* _WHAT TO WORK ON_
Return each line of the data below exactly, omitting any pictures.

* _RECORD EXCERPTS_
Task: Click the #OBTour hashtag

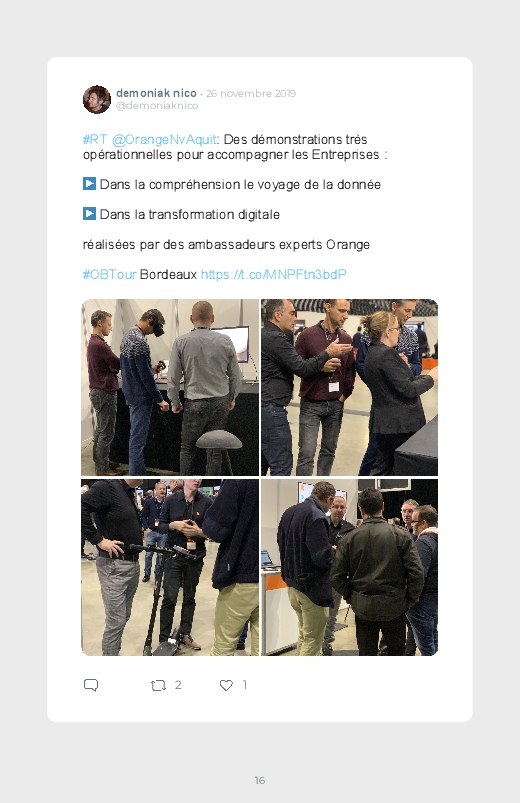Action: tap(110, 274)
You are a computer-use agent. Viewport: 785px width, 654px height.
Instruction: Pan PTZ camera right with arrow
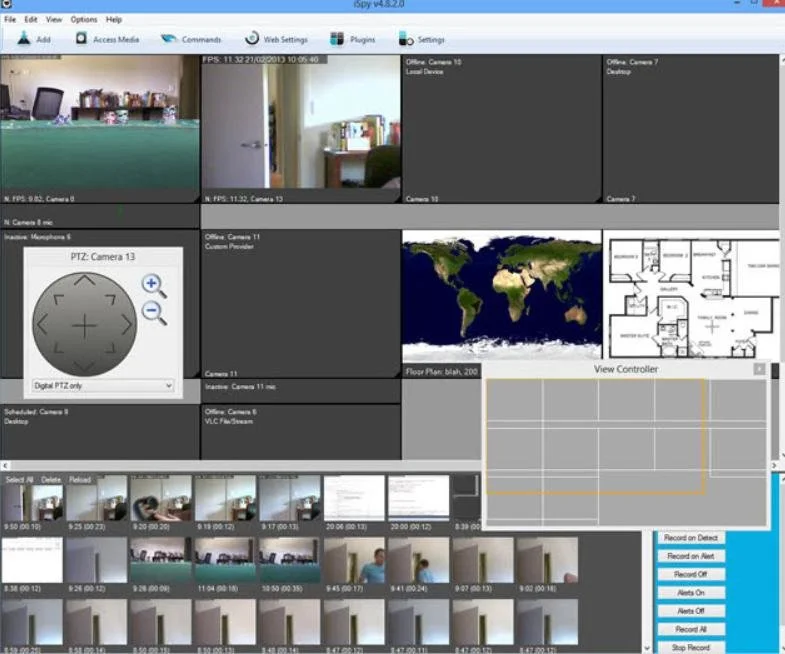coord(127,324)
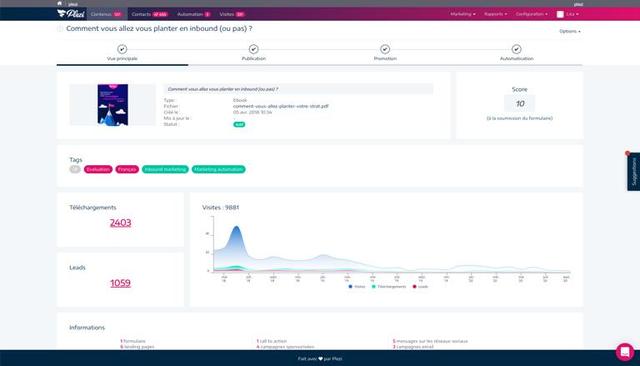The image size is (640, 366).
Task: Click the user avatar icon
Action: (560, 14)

* _SOLVED EXERCISE_
Task: Click the #OBTour hashtag

Action: tap(110, 274)
You are a computer-use agent. Viewport: 785px width, 654px height.
Instruction: Pan PTZ camera right with arrow
coord(127,324)
The image size is (640, 366).
Task: Click the user avatar icon
Action: (560, 14)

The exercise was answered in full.